* _Supplied information_:
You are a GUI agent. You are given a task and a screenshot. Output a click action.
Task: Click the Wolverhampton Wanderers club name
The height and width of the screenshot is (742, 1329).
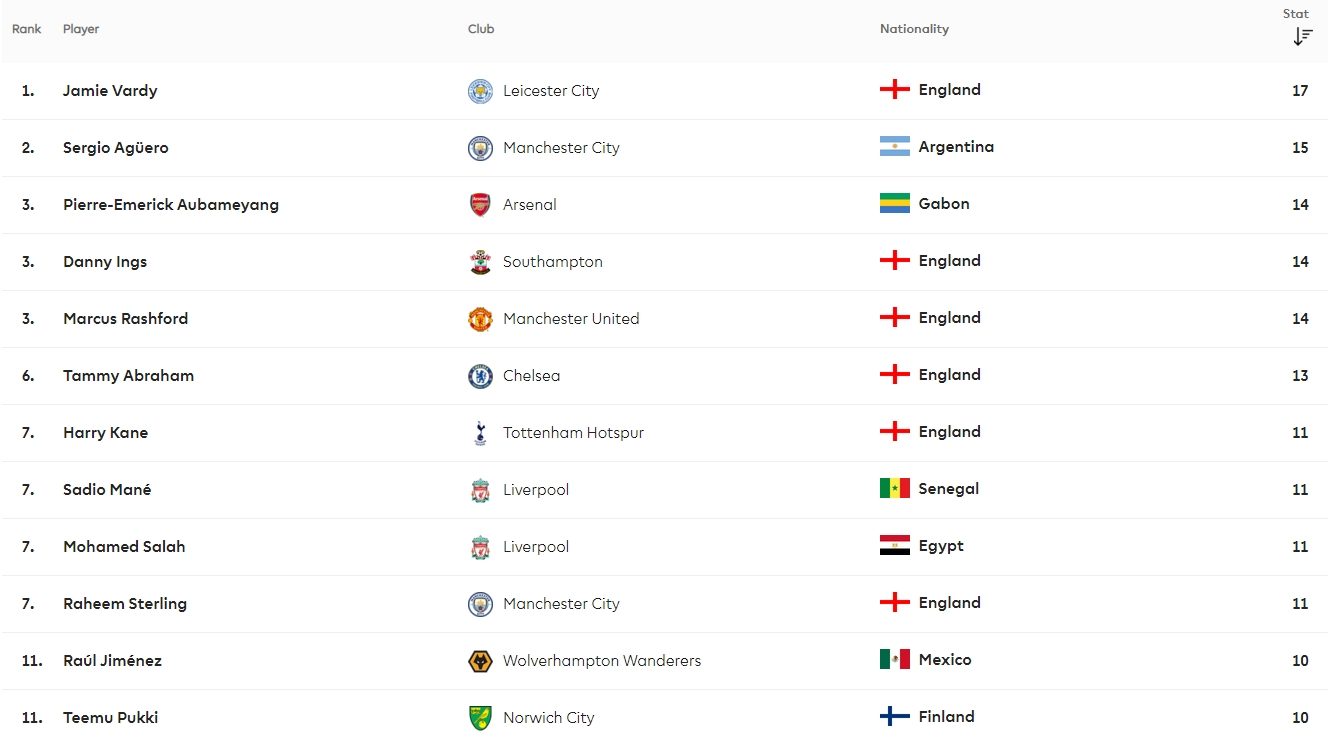(602, 660)
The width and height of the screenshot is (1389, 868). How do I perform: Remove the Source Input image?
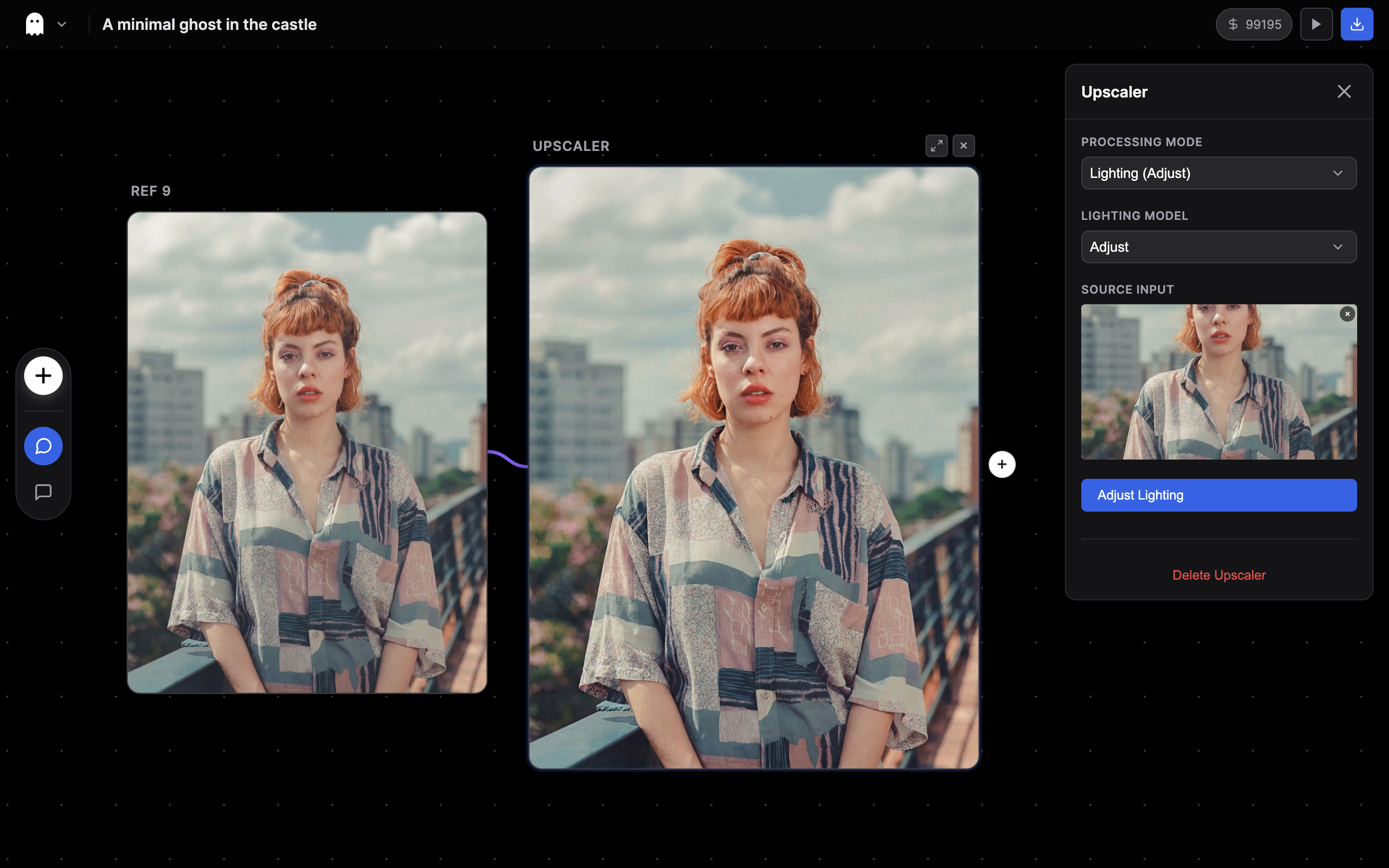point(1346,313)
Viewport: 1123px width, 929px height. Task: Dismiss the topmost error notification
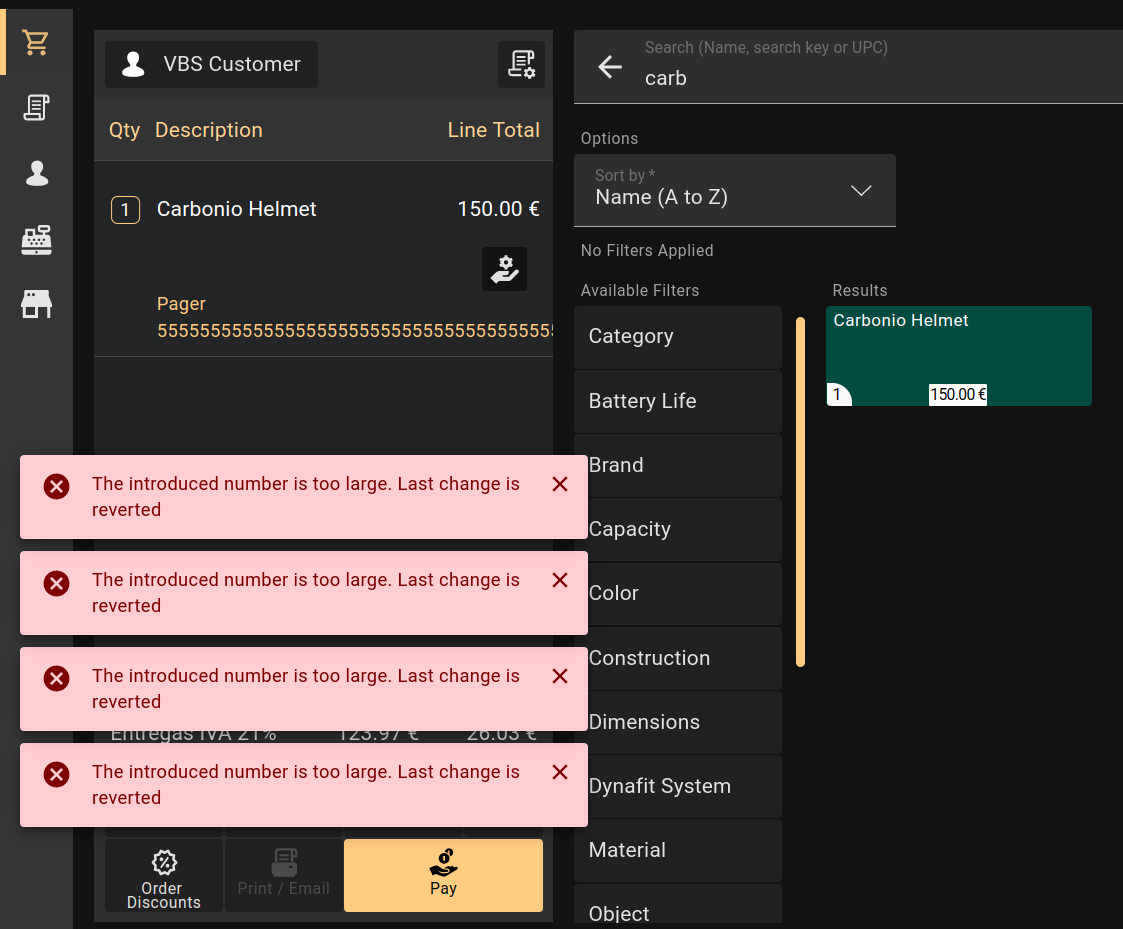(x=560, y=484)
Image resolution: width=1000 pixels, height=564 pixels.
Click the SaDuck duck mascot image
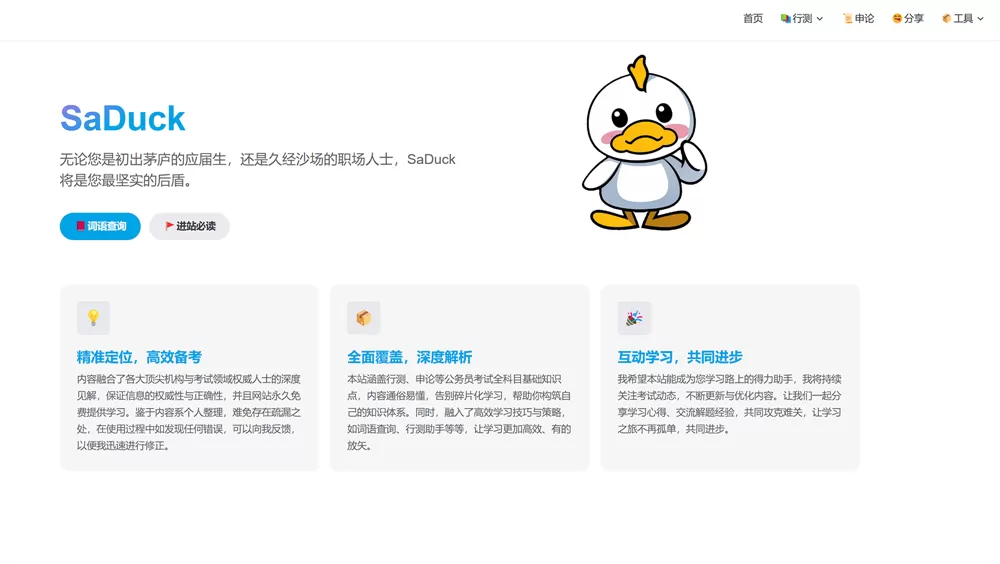coord(643,145)
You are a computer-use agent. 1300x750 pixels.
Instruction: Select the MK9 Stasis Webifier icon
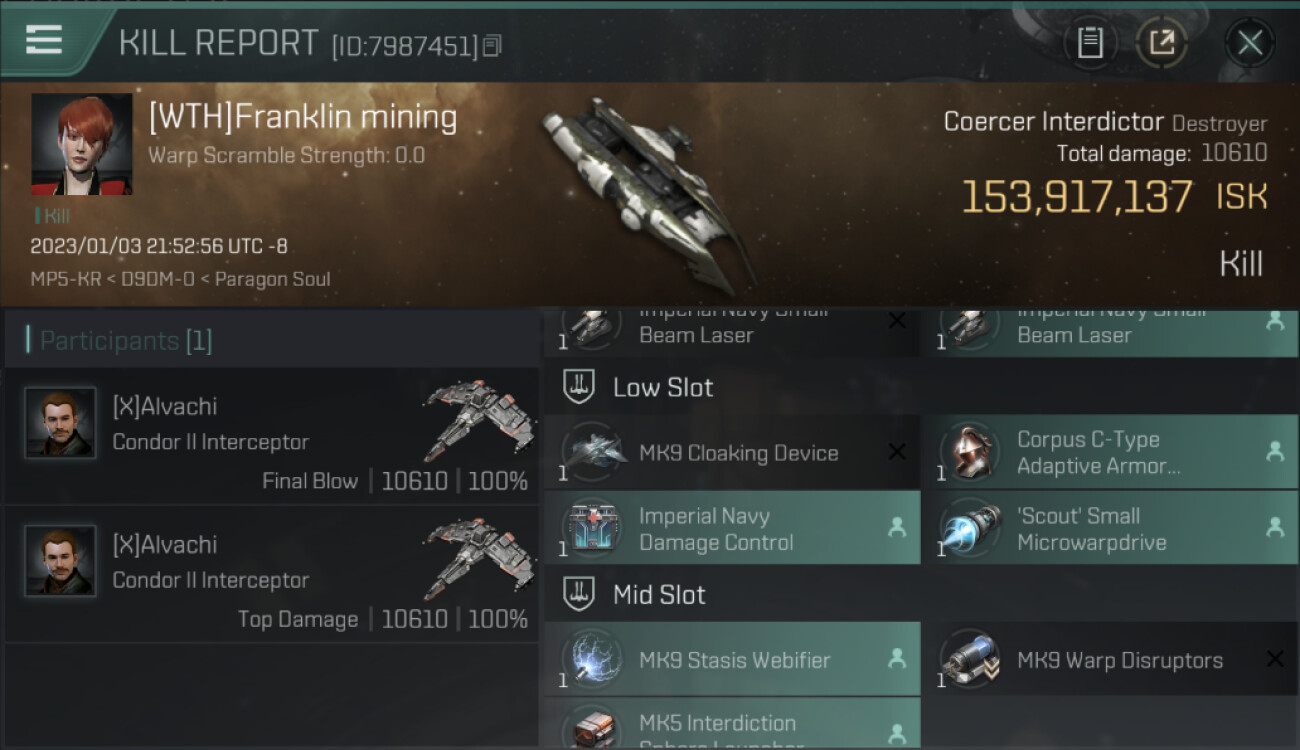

* _Directions_: Count the lines in the material above that contain the string "height", matching case exactly. Reply with the number only.

* _Solution to the problem_: 4